Recently, we have shown that a generalization of Resta’s many-body polarization [25] to mixed states, termed ensemble geometric phase (EGP) [17, 18], is an alternative way to define a topological invariant for Gaussian states of fermions in 1D. In the thermodynamic limit the EGP approaches the Zak phase of the lowest band of a single-particle Bloch Hamiltonian, termed fictitious Hamiltonian, which is defined by single-particle correlations and thus contains all properties of the Gaussian mixed state. The winding number of the EGP is a topological invariant characterizing this fictitious Hamiltonian. The EGP can be detected and a non-trivial topology has direct physical consequences such as quantized particle transport in an auxiliary system weakly coupled to the fermion chain [26, 27]. It can also be extended to 1D models with interactions including systems with fractional topological charges [28].

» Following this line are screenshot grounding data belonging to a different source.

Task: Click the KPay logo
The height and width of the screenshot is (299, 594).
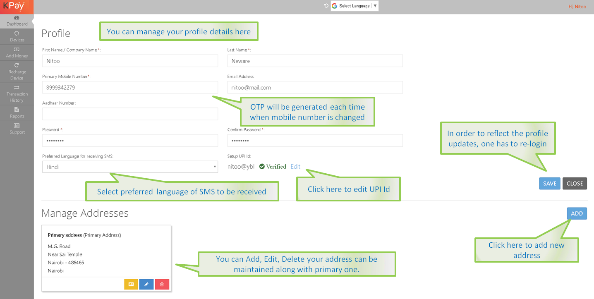Action: [14, 6]

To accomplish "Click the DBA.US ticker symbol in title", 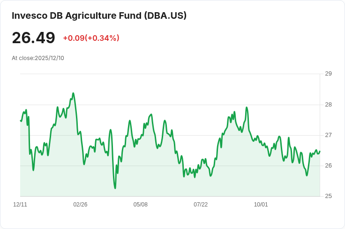I will 165,15.
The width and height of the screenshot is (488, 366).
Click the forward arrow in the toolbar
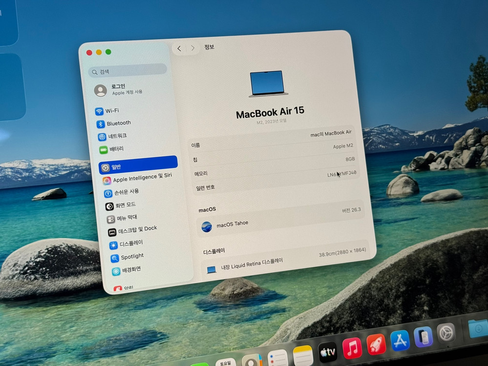pos(193,48)
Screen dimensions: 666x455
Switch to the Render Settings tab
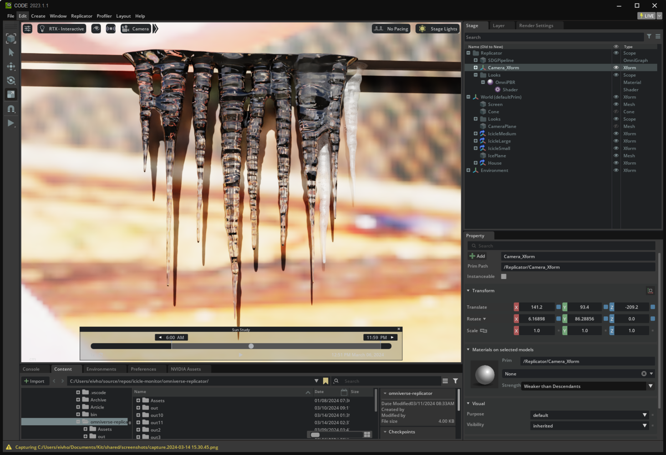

As is the case for the Uhlmann phase, the EGP depends on the choice of the momentum direction, when considering two-dimensional lattice models. However, as will be shown here, and in contrast to the Uhlmann case, the EGP in any spatial direction can be expressed as a closed-loop integral over the corresponding component of a single Berry connection. The latter describes the ground-state wave function of the fictitious Bloch Hamiltonian. Thus based on the EGP one can define a unique Chern number for mixed states in 2D. To illustrate this we discuss the asymmetric Qi-Wu-Zhang model, which is a two-dimensional, topologically non-trivial lattice model with two bands. Due to the asymmetry of the band structure the winding of the Uhlmann phase is different in $x$ and $y$ direction in a certain range of temperatures [16]. The EGP winding, on the other hand, is always the same in all directions.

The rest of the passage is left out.